Poland to Deploy 2,000 Troops To Reinforce Belarus Border

Poland will send an additional 2,000 troops to reinforce its border with Belarus, a deputy interior minister told Poland’s state news agency on Wednesday, amid heightened tensions in the area related to Russia’s war in Ukraine.

The minister, Maciej Wasik, said that the deployment was double what the country’s Border Guard had requested and that the reinforcements would arrive in two weeks, according to PAP, Poland’s state news agency. There was no immediate response from Belarus.

While Mr. Wasik did not specify to PAP what had prompted the decision, the deployment comes as concerns are mounting in Poland, a NATO member, over the presence of mercenaries from Russia’s Wagner private military company in neighboring Belarus, a staunch Russian ally.

The Wagner fighters were relocated to Belarus following their short-lived June mutiny in Russia, which ended after President Aleksandr G. Lukashenko of Belarus brokered a deal allowing them to avoid prosecution by relocating to his country. Belarus borders Poland to the west, Russia to the east and Ukraine to the south.

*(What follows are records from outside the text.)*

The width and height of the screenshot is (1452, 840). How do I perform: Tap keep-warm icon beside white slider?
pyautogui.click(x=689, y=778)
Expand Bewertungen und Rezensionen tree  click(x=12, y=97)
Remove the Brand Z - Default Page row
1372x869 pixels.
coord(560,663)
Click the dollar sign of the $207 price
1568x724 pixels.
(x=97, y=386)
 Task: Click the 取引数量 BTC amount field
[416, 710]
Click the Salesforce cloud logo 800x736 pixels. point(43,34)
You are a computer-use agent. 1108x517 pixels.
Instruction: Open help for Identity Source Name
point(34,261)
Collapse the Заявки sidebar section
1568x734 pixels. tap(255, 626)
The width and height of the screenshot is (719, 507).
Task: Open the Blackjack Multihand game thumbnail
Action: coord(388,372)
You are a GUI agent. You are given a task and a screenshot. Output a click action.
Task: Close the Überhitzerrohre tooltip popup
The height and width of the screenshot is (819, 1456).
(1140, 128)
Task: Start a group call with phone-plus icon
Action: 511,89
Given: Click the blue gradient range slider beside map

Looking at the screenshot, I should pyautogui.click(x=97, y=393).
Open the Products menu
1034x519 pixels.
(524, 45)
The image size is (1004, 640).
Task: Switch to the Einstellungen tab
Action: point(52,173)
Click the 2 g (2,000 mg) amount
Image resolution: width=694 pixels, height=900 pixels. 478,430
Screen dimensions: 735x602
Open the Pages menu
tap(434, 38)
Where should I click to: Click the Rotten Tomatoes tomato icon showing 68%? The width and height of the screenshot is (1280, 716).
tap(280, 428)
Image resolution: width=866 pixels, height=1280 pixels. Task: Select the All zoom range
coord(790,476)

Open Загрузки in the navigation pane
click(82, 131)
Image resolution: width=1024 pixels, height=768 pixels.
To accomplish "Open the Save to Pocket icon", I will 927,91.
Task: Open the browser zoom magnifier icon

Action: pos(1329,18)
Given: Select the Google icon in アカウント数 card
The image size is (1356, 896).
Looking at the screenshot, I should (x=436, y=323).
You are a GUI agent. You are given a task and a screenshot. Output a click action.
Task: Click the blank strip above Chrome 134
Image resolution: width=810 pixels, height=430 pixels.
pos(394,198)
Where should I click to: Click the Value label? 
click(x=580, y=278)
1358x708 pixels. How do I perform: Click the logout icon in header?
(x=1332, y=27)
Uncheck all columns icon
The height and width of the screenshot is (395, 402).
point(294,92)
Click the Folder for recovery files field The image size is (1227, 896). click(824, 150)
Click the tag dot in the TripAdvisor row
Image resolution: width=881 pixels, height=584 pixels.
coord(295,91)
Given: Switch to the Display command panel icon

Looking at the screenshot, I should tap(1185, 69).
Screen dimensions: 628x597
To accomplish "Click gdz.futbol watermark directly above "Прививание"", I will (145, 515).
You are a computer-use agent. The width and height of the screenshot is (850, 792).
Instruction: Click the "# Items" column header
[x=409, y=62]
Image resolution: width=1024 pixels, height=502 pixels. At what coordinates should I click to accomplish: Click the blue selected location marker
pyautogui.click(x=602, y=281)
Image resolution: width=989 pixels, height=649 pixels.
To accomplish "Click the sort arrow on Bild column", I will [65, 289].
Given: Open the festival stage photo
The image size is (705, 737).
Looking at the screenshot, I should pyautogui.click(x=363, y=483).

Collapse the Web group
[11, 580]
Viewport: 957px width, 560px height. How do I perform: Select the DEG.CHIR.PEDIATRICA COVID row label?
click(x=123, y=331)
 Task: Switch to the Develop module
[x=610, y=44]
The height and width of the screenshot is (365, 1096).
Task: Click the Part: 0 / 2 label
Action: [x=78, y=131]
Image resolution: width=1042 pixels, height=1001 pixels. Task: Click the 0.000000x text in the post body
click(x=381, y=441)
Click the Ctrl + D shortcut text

Poland’s prime minister, Mateusz Morawiecki, said last week that there were at least 4,000 Wagner fighters in Belarus. He warned against “provocations” and “sabotage actions” from Belarus by the relocated Wagner fighters, a caution that came days after two Belarusian helicopters breached Polish airspace, heightening jitters in the region.

In late July, the Belarusian Defense Ministry said its soldiers were being trained by Wagner fighters near the border with Poland, prompting Poland to begin moving military forces to bolster its side of the border.

In a speech to the Russian Defense Ministry on Wednesday, the agency’s top official, Sergei K. Shoigu, did not directly address Poland’s announcement of the new deployment, but said that existing threats to Russia’s security were “related to the militarization of Poland.”

New threats to Russia had “multiplied in the western and northwestern strategic directions,” Mr. Shoigu said, which he added was due in large part to the hefty military support NATO members in the region were offering to Ukraine. Finland, which shares a long border with Russia, joined NATO this spring.

Three other of Russia’s regional NATO neighbors — Latvia and Lithuania, which border Belarus, and Estonia — joined Poland in issuing a statement on Wednesday noting the third anniversary of Mr. Lukashenko’s claim of victory in a hotly contested and fraud-ridden presidential election. His fealty to the Kremlin grew shortly after, when he had to ask Mr. Putin for help suppressing widespread protests against his rule.

“Ignoring the will of the vast majority of the Belarusian people, the regime grants Moscow full political and logistical support” for its war, the statement from the four countries said. Belarus, it added, “has been made into a true hotbed of destabilization in the heart of Europe.”

Anushka Patil contributed reporting.